Die deutschen Behörden haben 60 Tage Zeit für eine Entscheidung im Fall des festgesetzten katalanischen Politikers. Puigdemont bleibt vorerst in deutscher Haft.
Berlin/Madrid. Ein Häuflein Unentwegter hatte sich zur Solidaritätskundgebung vor der Justizvollzugsanstalt Neumünster in Schleswig-Holstein eingefunden. „Free Puigdemont“, skandierten die paar katalanischen Separatisten in der Kälte im hohen Norden Deutschlands, während es in ihrer Heimat, in Barcelona und Girona, bei pro-katalanischen Demonstrationen hoch herging. Ein einsamer Aktivist verwies in Neumünster auf das Recht Kataloniens auf Freiheit – auch auf deutschem Boden.
Die spanische und die deutsche Öffentlichkeit warteten am Montag stundenlang auf die erste Einvernahme des Separatistenführers Carles Puigdemont seit seiner Flucht ins Brüsseler Exil vor einem halben Jahr.
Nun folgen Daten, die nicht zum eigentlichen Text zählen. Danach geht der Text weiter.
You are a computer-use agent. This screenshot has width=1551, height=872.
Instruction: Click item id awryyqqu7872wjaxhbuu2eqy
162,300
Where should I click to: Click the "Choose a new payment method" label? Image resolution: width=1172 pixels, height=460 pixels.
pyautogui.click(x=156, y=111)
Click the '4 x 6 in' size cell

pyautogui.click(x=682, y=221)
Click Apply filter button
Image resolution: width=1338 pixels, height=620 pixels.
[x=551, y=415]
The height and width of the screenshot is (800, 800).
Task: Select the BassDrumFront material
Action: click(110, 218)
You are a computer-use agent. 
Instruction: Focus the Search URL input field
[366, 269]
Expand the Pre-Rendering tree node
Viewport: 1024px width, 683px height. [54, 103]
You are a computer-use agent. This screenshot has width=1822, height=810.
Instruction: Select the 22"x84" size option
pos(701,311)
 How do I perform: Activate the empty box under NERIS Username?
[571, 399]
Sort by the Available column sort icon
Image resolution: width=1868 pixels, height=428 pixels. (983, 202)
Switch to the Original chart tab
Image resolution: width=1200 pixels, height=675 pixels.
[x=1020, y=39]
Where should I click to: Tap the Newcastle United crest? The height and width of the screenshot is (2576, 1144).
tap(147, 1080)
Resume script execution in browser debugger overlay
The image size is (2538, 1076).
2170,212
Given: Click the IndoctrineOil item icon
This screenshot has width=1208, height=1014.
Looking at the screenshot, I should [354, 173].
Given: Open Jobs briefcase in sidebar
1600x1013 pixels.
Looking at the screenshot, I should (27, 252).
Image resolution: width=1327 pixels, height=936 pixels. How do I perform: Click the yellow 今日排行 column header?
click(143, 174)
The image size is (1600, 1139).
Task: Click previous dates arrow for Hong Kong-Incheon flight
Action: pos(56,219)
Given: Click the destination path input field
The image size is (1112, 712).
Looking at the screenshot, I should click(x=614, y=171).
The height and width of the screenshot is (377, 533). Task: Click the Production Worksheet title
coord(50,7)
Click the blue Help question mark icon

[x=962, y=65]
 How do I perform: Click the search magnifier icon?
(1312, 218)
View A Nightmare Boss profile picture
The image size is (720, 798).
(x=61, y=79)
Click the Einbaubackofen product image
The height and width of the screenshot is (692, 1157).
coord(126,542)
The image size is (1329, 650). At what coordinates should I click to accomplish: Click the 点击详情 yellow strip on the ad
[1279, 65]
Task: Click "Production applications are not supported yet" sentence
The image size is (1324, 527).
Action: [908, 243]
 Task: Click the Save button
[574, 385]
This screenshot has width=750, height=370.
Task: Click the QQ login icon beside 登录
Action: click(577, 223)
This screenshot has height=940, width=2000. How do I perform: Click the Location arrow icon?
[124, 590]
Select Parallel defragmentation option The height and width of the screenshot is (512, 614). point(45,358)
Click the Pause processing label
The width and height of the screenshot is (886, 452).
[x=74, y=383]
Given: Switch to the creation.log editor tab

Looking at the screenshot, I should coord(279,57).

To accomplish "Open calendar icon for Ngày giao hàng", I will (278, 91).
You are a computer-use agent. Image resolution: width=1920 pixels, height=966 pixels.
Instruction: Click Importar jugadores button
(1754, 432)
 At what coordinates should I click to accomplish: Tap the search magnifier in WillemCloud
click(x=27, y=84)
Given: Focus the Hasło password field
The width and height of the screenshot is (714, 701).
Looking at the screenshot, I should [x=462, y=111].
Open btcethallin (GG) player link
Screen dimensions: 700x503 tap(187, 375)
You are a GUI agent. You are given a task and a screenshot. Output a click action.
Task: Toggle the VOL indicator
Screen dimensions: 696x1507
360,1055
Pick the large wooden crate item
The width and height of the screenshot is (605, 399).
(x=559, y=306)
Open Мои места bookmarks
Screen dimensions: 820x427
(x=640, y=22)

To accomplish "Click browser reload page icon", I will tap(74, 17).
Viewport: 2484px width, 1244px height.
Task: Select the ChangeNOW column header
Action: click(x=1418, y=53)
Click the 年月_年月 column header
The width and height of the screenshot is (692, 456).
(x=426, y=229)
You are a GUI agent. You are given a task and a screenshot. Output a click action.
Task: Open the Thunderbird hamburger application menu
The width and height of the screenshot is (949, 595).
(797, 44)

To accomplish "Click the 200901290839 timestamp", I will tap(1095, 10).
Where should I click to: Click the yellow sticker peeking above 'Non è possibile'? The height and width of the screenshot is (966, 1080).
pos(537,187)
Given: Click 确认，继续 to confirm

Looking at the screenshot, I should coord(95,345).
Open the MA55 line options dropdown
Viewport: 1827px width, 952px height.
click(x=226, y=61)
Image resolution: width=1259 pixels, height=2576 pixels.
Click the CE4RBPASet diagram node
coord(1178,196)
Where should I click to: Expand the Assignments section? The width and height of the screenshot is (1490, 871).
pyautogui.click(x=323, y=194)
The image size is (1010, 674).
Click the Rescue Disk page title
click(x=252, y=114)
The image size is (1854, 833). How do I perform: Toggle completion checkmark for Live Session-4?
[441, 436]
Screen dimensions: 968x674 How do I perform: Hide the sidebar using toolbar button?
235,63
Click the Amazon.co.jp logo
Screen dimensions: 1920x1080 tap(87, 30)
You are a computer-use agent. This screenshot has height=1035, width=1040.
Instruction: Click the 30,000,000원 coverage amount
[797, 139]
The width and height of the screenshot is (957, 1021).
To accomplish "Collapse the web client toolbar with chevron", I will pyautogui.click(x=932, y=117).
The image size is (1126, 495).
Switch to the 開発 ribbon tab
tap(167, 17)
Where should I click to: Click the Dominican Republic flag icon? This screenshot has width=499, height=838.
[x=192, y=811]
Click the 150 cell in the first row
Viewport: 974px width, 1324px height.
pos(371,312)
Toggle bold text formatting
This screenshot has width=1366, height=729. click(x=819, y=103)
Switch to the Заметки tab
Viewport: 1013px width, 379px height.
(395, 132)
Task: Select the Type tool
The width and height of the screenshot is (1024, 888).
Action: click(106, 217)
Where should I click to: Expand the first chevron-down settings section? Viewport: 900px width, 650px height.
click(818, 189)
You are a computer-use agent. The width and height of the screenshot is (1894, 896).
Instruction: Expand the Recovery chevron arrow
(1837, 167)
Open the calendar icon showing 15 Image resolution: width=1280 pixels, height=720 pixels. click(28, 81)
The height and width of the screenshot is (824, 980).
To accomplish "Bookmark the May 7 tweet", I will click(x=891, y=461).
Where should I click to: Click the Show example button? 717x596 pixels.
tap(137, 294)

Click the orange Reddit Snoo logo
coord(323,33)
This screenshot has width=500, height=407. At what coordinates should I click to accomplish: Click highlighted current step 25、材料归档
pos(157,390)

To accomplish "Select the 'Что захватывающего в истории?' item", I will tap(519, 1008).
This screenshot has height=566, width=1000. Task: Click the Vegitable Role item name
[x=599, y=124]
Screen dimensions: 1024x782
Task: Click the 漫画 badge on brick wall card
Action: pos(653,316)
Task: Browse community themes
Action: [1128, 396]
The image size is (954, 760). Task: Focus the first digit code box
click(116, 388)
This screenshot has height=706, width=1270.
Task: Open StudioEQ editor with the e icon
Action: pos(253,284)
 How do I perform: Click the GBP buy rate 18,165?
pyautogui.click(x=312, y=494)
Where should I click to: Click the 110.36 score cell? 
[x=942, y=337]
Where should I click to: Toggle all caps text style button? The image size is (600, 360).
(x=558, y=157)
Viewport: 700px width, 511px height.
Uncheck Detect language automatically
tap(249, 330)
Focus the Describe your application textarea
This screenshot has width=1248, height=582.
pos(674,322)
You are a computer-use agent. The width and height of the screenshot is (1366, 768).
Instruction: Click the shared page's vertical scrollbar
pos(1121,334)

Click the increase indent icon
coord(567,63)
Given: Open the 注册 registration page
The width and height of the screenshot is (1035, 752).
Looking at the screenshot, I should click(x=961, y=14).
Die deutschen Behörden dämpften indessen die Erwartungen der Regierung in Madrid, die über die „gute Nachricht“ aus Deutschland gejubelt hatte. Der „Rädelsführer der Rebellion“ wurde an einer Autobahnraststätte unmittelbar nach der dänischen Grenze gefasst, nach einem Tipp des spanischen Geheimdiensts, der sich an die Fersen des Ex-Premiers geheftet hatte. Das Drama um Puigdemont und seine Mitstreiter hatte eine neue Wendung genommen, eine Lösung schien in Sicht – eine Illusion, wie sich herausstellt.
Puigdemont bleibt vorerst in Gewahrsam. Das Amtsgericht Neumünster sprach am Montag eine sogenannte Festhalteanordnung aus, teilte der leitende Oberstaatsanwalt Georg Güntge mit. Die zuständige Justiz in Schleswig-Holstein werde indessen keine rasche Entscheidung fällen, verlautete aus der Staatsanwaltschaft – zumindest nicht vor Ostern. Nach den Regularien des Europäischen Haftbefehls bleiben 60 Tage bis zur Auslieferung beziehungsweise einer Ablehnung. Katarina Barley, die neue Justizministerin, erklärte, das rechtsstaatliche Verfahren nehme seinen Gang. Sie sehe keinen Anlass für eine Intervention der Politik. Regierungssprecher Steffen Seibert ließ indes Sympathien für Spanien erkennen. Rechtsexperten und Juristen wie Wolfgang Kubicki, der schleswig-holsteinische FDP-Chef, betonten, der spanische Strafbestand der Rebellion und des Staatsverrats sei vor einem deutschen Gericht nicht haltbar – allenfalls der Vorwurf des Missbrauchs öffentlicher Gelder (für den Wahlkampf und die Durchführung des Referendums). Robert Habeck, der Grünen-Chef aus Schleswig-Holstein, sprach sich für eine EU-Vermittlungsmission aus – was Madrid aber ablehnt und wofür Brüssel bis dato keine Neigung zeigte.
In Spanien zeigte sich Vizepremier Soraya Sáenz de Santamaría, zugleich Katalonien-Beauftragte der Regierung, erleichtert. Die Festnahme in Deutschland zeige, dass Europa „ein Raum des Rechts“ sei. Innenminister Juan Ignacio Zoido wies den Vorwurf zurück, dass Puigdemont & Co. „politische Gefangene“ seien. Auch Spaniens Oppositionsführer, der Sozialistenchef Pedro Sánchez, verteidigte die Festnahme Puigdemonts. „Niemand steht über dem Gesetz.“ Er bekräftigte: „Auch die Politik muss sich innerhalb der Verfassung bewegen.“ Kritik kam von der linksalternativen Protestpartei Podemos. Generalsekretär Pablo Iglesias warnte: „Die Krise in Katalonien wird nicht mit Verhaftungen und Gefängnis gelöst.“
Im katalanischen Unabhängigkeitslager ist die Stimmung nach nach der Festnahme Puigdemonts so aufgeheizt wie seit Langem nicht. Man kündigte nach ersten schweren Auseinandersetzungen einen „Katalanischen Frühling“ an.